Phagocytosis: Process by which phagocytic cells (neutrophils, macrophages) engulf and destroy pathogens and cellular debris.
Relevance: Assessing white blood cell counts (especially neutrophils) as indicators of infection, understanding how the body clears foreign material from the surgical site.
Fever: A systemic increase in body temperature, often triggered by pyrogens released by pathogens or immune cells. Moderate fever can:
Inhibit growth of some microorganisms.
Increase metabolic rate, speeding up repair processes.
Enhance immune cell activity.
Relevance: Monitoring patient temperature post-operatively, recognizing fever as a potential sign of infection, implementing fever management strategies.
Natural Killer (NK) Cells: Lymphocytes that kill infected body cells and cancer cells by releasing cytotoxic chemicals.
Relevance: Contributing to the body’s defense against viral infections and malignancy, which can be concerns in surgical patients.
Antimicrobial Substances:
Complement System: A group of plasma proteins that, when activated, can lyse pathogens, enhance phagocytosis (opsonization), and amplify inflammation.
Interferons: Proteins released by virus-infected cells that signal nearby cells to produce antiviral proteins, inhibiting viral replication.
Relevance: Understanding how these systems contribute to fighting infections, especially in immunocompromised patients.
Third Line of Defense: Adaptive (Acquired) Immunity
This is a specific, slower response that targets particular pathogens and develops a memory of them for future encounters. While primarily the domain of immunology, surgical nurses should have a basic understanding of its components as it relates to long-term immunity and vaccination.
Lymphocytes:
B Cells: Produce antibodies (immunoglobulins) that target specific antigens on pathogens.
T Cells: Include Helper T cells (coordinate the immune response) and Cytotoxic T cells (directly kill infected cells).
Antigen-Presenting Cells (APCs): Such as macrophages and dendritic cells, which present antigens to T cells to initiate the adaptive response.
Memory Cells: B and T cells that “remember” a specific pathogen, allowing for a faster and stronger response upon re-exposure.
Relevance: Understanding the importance of vaccination (building immunological memory), recognizing conditions that impair adaptive immunity (e.g., HIV/AIDS, immunosuppressive therapy post-transplant surgery), assessing patient history of infections and vaccinations.
Relevance to Surgical Nursing Investigations
Understanding these natural defense mechanisms informs several “special investigations” or assessments in surgical nursing:
Hematological Investigations:
Complete Blood Count (CBC): Elevated white blood cell count (leukocytosis), particularly neutrophils, can indicate bacterial infection (innate response).
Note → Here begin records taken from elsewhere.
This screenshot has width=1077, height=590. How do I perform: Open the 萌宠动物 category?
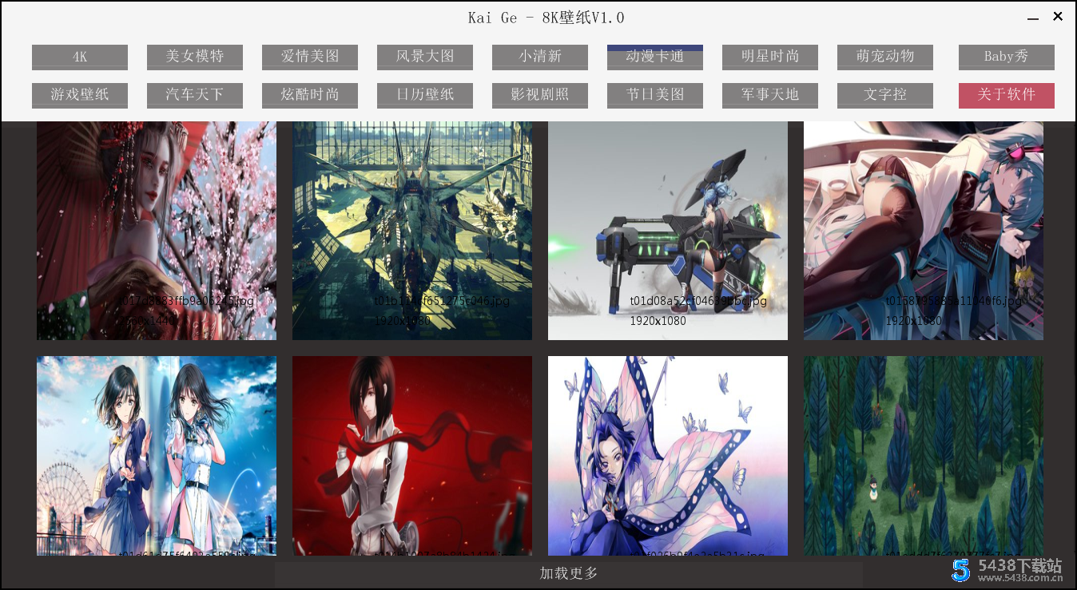(x=885, y=57)
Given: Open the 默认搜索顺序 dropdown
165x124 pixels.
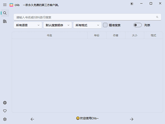Looking at the screenshot, I should click(57, 25).
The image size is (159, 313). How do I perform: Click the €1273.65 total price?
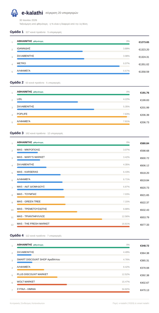click(x=144, y=42)
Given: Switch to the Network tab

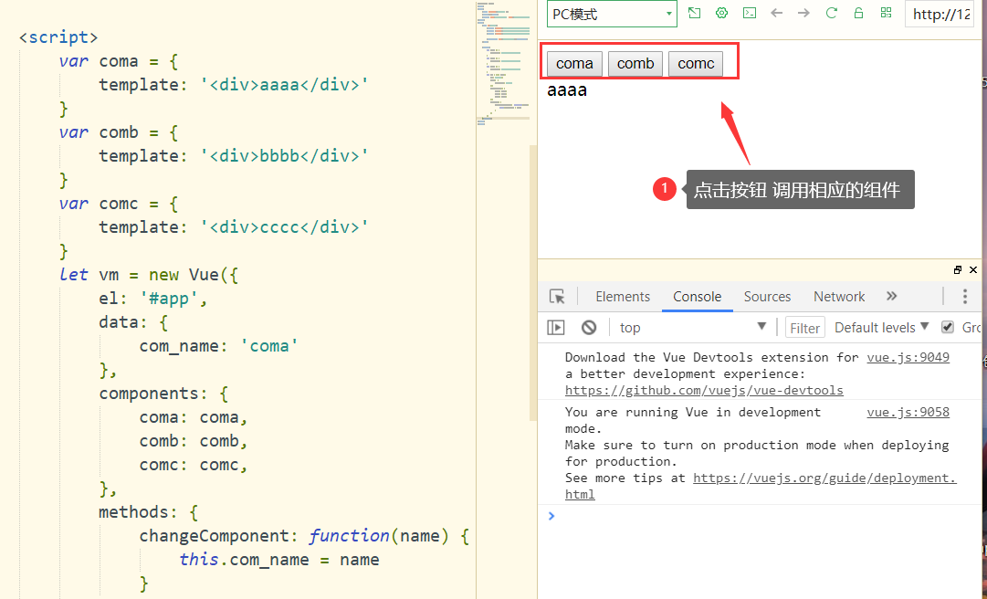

Lymphocytosis might suggest viral infection (adaptive response).
Differential White Blood Cell Count: Provides a breakdown of different types of WBCs, offering clues about the type of infection or inflammatory process.
Inflammatory Markers:
C-Reactive Protein (CRP) and Erythrocyte Sedimentation Rate (ESR): Non-specific markers elevated during inflammation and infection. Useful for monitoring the severity of the inflammatory response post-surgery or in suspected infections.
Microbiological Investigations:
Wound Swabs, Blood Cultures, Urine Cultures: Identify specific pathogens that have breached the body’s defenses, guiding targeted antimicrobial therapy.
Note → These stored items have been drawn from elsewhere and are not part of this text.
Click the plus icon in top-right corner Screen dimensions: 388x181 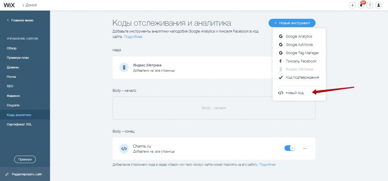point(353,5)
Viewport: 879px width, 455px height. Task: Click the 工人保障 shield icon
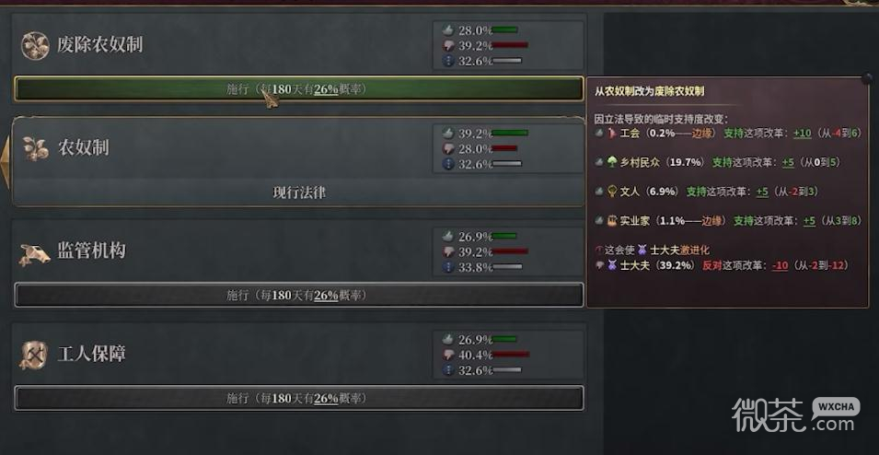click(x=34, y=356)
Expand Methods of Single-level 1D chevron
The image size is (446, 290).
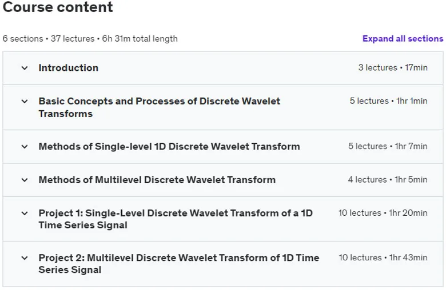(25, 147)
Immunological Investigations:
Immunoglobulin Levels: Assessing levels of antibodies (e.g., IgG, IgM) can provide insight into the patient’s humoral immunity.
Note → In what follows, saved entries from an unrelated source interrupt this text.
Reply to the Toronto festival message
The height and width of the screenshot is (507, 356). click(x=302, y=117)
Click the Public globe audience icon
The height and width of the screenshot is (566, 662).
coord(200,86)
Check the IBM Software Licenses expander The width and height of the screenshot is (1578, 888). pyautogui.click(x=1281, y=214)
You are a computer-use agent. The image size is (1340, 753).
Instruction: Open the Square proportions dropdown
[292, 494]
Lymphocyte Counts: Assessing T cell and B cell counts can indicate the status of cell-mediated and humoral immunity, particularly relevant in immunocompromised patients.
Assessment of Barrier Integrity:
Skin and Wound Assessment: Direct observation of surgical incisions and surrounding skin for signs of infection (redness, swelling, warmth, drainage) indicates a failure of the first line of defense and activation of the second.
Mucous Membrane Assessment: Checking for signs of oral thrush or respiratory congestion can indicate compromised mucosal defenses.